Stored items
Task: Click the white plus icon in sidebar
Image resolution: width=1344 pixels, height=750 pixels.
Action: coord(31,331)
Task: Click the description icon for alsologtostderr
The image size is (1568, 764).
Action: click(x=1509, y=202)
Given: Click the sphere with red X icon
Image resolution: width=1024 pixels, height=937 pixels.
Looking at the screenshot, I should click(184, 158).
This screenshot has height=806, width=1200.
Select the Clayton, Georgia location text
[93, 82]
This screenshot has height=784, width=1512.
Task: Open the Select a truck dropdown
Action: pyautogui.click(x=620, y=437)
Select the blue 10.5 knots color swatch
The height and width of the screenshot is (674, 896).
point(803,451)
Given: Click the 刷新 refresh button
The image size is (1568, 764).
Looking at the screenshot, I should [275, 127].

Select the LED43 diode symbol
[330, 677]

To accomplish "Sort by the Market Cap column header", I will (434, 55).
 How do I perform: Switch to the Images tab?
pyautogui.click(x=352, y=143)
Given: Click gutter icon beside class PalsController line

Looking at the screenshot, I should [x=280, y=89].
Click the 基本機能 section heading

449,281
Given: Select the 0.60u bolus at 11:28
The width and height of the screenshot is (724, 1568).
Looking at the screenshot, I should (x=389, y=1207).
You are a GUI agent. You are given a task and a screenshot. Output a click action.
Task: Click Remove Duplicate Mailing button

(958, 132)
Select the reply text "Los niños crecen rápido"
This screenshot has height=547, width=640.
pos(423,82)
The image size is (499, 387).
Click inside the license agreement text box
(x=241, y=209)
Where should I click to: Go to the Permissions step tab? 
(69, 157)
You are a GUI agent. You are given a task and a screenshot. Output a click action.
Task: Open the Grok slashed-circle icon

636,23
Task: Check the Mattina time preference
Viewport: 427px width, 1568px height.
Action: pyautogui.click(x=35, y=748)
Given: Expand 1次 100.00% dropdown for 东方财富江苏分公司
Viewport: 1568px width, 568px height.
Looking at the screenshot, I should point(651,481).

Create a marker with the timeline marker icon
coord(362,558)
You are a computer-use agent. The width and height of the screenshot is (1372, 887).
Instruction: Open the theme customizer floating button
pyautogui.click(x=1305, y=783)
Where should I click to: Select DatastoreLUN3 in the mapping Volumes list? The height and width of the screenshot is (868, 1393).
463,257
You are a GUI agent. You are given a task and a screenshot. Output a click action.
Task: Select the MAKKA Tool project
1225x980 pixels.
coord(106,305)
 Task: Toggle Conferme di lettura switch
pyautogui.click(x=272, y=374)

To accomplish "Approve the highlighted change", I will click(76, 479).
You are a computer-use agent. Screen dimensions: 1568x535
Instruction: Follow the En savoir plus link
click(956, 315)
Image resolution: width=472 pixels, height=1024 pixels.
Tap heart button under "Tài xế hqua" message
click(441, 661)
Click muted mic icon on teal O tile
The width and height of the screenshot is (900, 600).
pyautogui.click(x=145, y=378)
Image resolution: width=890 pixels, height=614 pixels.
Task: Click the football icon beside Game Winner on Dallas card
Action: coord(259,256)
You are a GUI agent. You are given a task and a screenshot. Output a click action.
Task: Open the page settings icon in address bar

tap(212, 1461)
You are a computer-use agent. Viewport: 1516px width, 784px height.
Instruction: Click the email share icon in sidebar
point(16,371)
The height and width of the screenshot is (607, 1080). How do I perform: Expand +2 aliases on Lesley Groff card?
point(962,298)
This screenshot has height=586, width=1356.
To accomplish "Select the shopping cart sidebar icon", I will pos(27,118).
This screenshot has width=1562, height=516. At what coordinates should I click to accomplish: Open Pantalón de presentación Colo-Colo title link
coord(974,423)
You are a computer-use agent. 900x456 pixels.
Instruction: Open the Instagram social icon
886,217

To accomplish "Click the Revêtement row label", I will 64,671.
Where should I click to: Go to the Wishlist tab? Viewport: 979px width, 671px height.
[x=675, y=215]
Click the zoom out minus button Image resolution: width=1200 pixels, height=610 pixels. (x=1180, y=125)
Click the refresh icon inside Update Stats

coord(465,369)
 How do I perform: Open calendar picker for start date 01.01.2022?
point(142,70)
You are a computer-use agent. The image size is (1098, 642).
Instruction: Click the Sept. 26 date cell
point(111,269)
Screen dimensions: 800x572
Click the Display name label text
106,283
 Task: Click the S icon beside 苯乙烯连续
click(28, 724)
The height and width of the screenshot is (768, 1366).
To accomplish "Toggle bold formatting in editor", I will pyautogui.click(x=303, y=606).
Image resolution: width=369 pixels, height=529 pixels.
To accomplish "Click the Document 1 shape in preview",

• _WORK TO COMPLETE_: All the records above need to be output exactly, with none omitted.

• _OUTPUT FOR THIS TASK_:
Task: Click the white plus icon in sidebar
Image resolution: width=1344 pixels, height=750 pixels.
Action: coord(31,331)
Task: Click the description icon for alsologtostderr
The image size is (1568, 764).
Action: click(x=1509, y=202)
Given: Click the sphere with red X icon
Image resolution: width=1024 pixels, height=937 pixels.
Looking at the screenshot, I should click(184, 158).
This screenshot has height=806, width=1200.
Select the Clayton, Georgia location text
[93, 82]
This screenshot has height=784, width=1512.
Task: Open the Select a truck dropdown
Action: pyautogui.click(x=620, y=437)
Select the blue 10.5 knots color swatch
The height and width of the screenshot is (674, 896).
point(803,451)
Given: Click the 刷新 refresh button
The image size is (1568, 764).
Looking at the screenshot, I should [275, 127].

Select the LED43 diode symbol
[330, 677]

To accomplish "Sort by the Market Cap column header", I will (434, 55).
 How do I perform: Switch to the Images tab?
pyautogui.click(x=352, y=143)
Given: Click gutter icon beside class PalsController line

Looking at the screenshot, I should [x=280, y=89].
Click the 基本機能 section heading

449,281
Given: Select the 0.60u bolus at 11:28
The width and height of the screenshot is (724, 1568).
Looking at the screenshot, I should (x=389, y=1207).
You are a GUI agent. You are given a task and a screenshot. Output a click action.
Task: Click Remove Duplicate Mailing button

(958, 132)
Select the reply text "Los niños crecen rápido"
This screenshot has height=547, width=640.
pos(423,82)
The image size is (499, 387).
Click inside the license agreement text box
(x=241, y=209)
Where should I click to: Go to the Permissions step tab? 
(69, 157)
You are a GUI agent. You are given a task and a screenshot. Output a click action.
Task: Open the Grok slashed-circle icon

636,23
Task: Check the Mattina time preference
Viewport: 427px width, 1568px height.
Action: pyautogui.click(x=35, y=748)
Given: Expand 1次 100.00% dropdown for 东方财富江苏分公司
Viewport: 1568px width, 568px height.
Looking at the screenshot, I should point(651,481).

Create a marker with the timeline marker icon
coord(362,558)
You are a computer-use agent. The width and height of the screenshot is (1372, 887).
Instruction: Open the theme customizer floating button
pyautogui.click(x=1305, y=783)
Where should I click to: Select DatastoreLUN3 in the mapping Volumes list? The height and width of the screenshot is (868, 1393).
463,257
You are a GUI agent. You are given a task and a screenshot. Output a click action.
Task: Select the MAKKA Tool project
1225x980 pixels.
coord(106,305)
 Task: Toggle Conferme di lettura switch
pyautogui.click(x=272, y=374)

To accomplish "Approve the highlighted change", I will click(76, 479).
You are a computer-use agent. Screen dimensions: 1568x535
Instruction: Follow the En savoir plus link
click(956, 315)
Image resolution: width=472 pixels, height=1024 pixels.
Tap heart button under "Tài xế hqua" message
click(441, 661)
Click muted mic icon on teal O tile
The width and height of the screenshot is (900, 600).
pyautogui.click(x=145, y=378)
Image resolution: width=890 pixels, height=614 pixels.
Task: Click the football icon beside Game Winner on Dallas card
Action: coord(259,256)
You are a GUI agent. You are given a task and a screenshot. Output a click action.
Task: Open the page settings icon in address bar

tap(212, 1461)
You are a computer-use agent. Viewport: 1516px width, 784px height.
Instruction: Click the email share icon in sidebar
point(16,371)
The height and width of the screenshot is (607, 1080). How do I perform: Expand +2 aliases on Lesley Groff card?
point(962,298)
This screenshot has height=586, width=1356.
To accomplish "Select the shopping cart sidebar icon", I will pos(27,118).
This screenshot has width=1562, height=516. At what coordinates should I click to accomplish: Open Pantalón de presentación Colo-Colo title link
coord(974,423)
You are a computer-use agent. 900x456 pixels.
Instruction: Open the Instagram social icon
886,217

To accomplish "Click the Revêtement row label", I will 64,671.
Where should I click to: Go to the Wishlist tab? Viewport: 979px width, 671px height.
[x=675, y=215]
Click the zoom out minus button Image resolution: width=1200 pixels, height=610 pixels. (x=1180, y=125)
Click the refresh icon inside Update Stats

coord(465,369)
 How do I perform: Open calendar picker for start date 01.01.2022?
point(142,70)
You are a computer-use agent. The image size is (1098, 642).
Instruction: Click the Sept. 26 date cell
point(111,269)
Screen dimensions: 800x572
Click the Display name label text
106,283
 Task: Click the S icon beside 苯乙烯连续
click(28, 724)
The height and width of the screenshot is (768, 1366).
To accomplish "Toggle bold formatting in editor", I will pyautogui.click(x=303, y=606).
Image resolution: width=369 pixels, height=529 pixels.
To accomplish "Click the Document 1 shape in preview",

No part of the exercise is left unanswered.